Selain itu, satu satelit hanya dapat mencakup dan memantau area terbatas. Militer AS dikatakan memiliki setidaknya 100 satelit penggunaan militer yang beroperasi di orbit. Korea Utara juga telah mengindikasikan rencana untuk memperluas jangkauan wilayah yang dapat dipantau hingga mencakup Jepang dan Guam, tempat pasukan militer AS ditempatkan.

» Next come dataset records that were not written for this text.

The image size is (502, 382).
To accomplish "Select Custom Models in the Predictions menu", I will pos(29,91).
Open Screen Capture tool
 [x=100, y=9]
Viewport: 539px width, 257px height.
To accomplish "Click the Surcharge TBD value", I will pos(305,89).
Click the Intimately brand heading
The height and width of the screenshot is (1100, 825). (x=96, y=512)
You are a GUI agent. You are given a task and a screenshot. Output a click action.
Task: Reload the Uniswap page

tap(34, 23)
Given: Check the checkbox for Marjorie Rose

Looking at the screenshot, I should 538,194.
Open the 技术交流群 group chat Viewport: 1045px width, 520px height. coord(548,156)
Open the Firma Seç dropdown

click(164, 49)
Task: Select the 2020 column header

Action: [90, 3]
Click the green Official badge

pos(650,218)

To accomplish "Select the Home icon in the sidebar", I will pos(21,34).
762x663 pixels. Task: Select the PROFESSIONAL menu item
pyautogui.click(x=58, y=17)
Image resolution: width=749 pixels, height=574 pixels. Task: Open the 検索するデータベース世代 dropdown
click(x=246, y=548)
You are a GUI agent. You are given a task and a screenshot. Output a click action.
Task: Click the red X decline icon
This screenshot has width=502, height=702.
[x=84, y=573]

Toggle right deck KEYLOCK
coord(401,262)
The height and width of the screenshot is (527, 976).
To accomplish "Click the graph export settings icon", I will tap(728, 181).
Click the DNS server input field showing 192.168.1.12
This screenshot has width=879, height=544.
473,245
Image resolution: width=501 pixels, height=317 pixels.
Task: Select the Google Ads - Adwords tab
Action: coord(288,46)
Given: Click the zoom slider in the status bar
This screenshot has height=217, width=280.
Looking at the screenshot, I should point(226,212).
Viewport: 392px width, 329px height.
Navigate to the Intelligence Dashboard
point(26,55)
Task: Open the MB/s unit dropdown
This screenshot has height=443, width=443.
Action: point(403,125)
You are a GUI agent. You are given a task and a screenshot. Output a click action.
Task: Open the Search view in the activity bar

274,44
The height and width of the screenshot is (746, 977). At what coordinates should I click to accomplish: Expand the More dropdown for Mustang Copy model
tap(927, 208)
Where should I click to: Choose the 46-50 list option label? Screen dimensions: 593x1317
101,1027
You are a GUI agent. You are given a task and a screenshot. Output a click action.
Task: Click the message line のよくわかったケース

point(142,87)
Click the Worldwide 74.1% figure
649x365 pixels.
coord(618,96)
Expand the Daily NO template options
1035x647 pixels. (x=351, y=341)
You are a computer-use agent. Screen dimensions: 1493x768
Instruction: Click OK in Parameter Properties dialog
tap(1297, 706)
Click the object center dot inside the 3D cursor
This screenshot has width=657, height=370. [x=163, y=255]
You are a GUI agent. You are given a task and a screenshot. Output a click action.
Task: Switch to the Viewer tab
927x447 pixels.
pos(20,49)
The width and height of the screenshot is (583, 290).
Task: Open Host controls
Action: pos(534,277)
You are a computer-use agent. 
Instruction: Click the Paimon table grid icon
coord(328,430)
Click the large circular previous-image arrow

Gambar satelit bertanggal Selasa dan dirilis oleh 38 North, sebuah kelompok Amerika yang meneliti masalah Korea Utara, menunjukkan persiapan peluncuran sedang berlangsung di dua lokasi – termasuk landasan peluncuran baru – di Stasiun Peluncuran Satelit Sohae di Tongchang-ri, barat laut Korea Utara. Operasi ini dilaporkan akan memungkinkan Korea Utara untuk segera melakukan uji coba kedua jika uji coba pertama berhasil.
Namun, dipastikan dibutuhkan waktu yang cukup lama sebelum Korea Utara dapat mengoperasikan beberapa satelit dengan kemampuan resolusi tinggi.
Tampaknya Korea Utara juga berupaya meningkatkan kinerja rudal balistik antarbenua yang mampu mencapai daratan AS. Dalam sebuah pernyataan yang dikeluarkan setelah peluncuran tersebut, Dewan Keamanan Nasional AS mengutuk tindakan Korea Utara, dan menyatakan bahwa tindakan tersebut melibatkan “teknologi yang terkait langsung dengan” program rudal balistik antarbenua Pyongyang.
Cha Du Hyeogn, peneliti senior di Asan Institute for Policy Studies di Korea Selatan, mengatakan: “Korea Utara sedang mencoba mengembangkan mesin yang kuat dan membangun teknologinya untuk mengirim satelit ke orbit. Kemampuan untuk menempatkan satelit ke orbit juga bisa menjadi hal yang sangat penting. digunakan untuk melepaskan hulu ledak nuklir dari ICBM.”
SDF tetap waspada
Pemerintah menyiagakan Pasukan Bela Diri sebagai tanggapan atas pengumuman Korea Utara bahwa mereka akan meluncurkan satelit mata-mata lainnya.
Jepang bertujuan untuk lebih meningkatkan pencegahan dengan memperkuat kerja sama dengan Amerika Serikat dan Korea Selatan untuk segera berbagi informasi mengenai rudal Korea Utara.
“Kami akan bekerja untuk mengumpulkan dan menganalisis informasi yang relevan dan mengambil semua tindakan yang mungkin untuk merespons dengan rasa mendesak,” Menteri Pertahanan Yasukazu Hamada menekankan kepada wartawan tentang tujuan Korea Utara untuk meluncurkan rudal kedua yang akan diluncurkan sesegera mungkin.
Kementerian Pertahanan telah menerapkan sistem intersepsi dua tahap jika komponen rudal jatuh di wilayah Jepang.
Secara khusus, kapal perusak Aegis yang dilengkapi dengan rudal pencegat Standard Missile-3 (SM-3) dikerahkan di Laut Cina Timur untuk menghancurkan rudal di luar atmosfer. Jika hal ini gagal, unit yang bertanggung jawab atas rudal permukaan-ke-udara Patriot Advanced Capability-3 (PAC-3) telah dikerahkan di Kepulauan Sakishima, termasuk Kepulauan Miyako, Ishigaki dan Yonaguni di Prefektur Okinawa.
Dari jumlah tersebut, unit PAC-3 di Pulau Ishigaki tidak dikerahkan ke lokasi yang direncanakan pada Rabu pagi karena angin kencang akibat topan.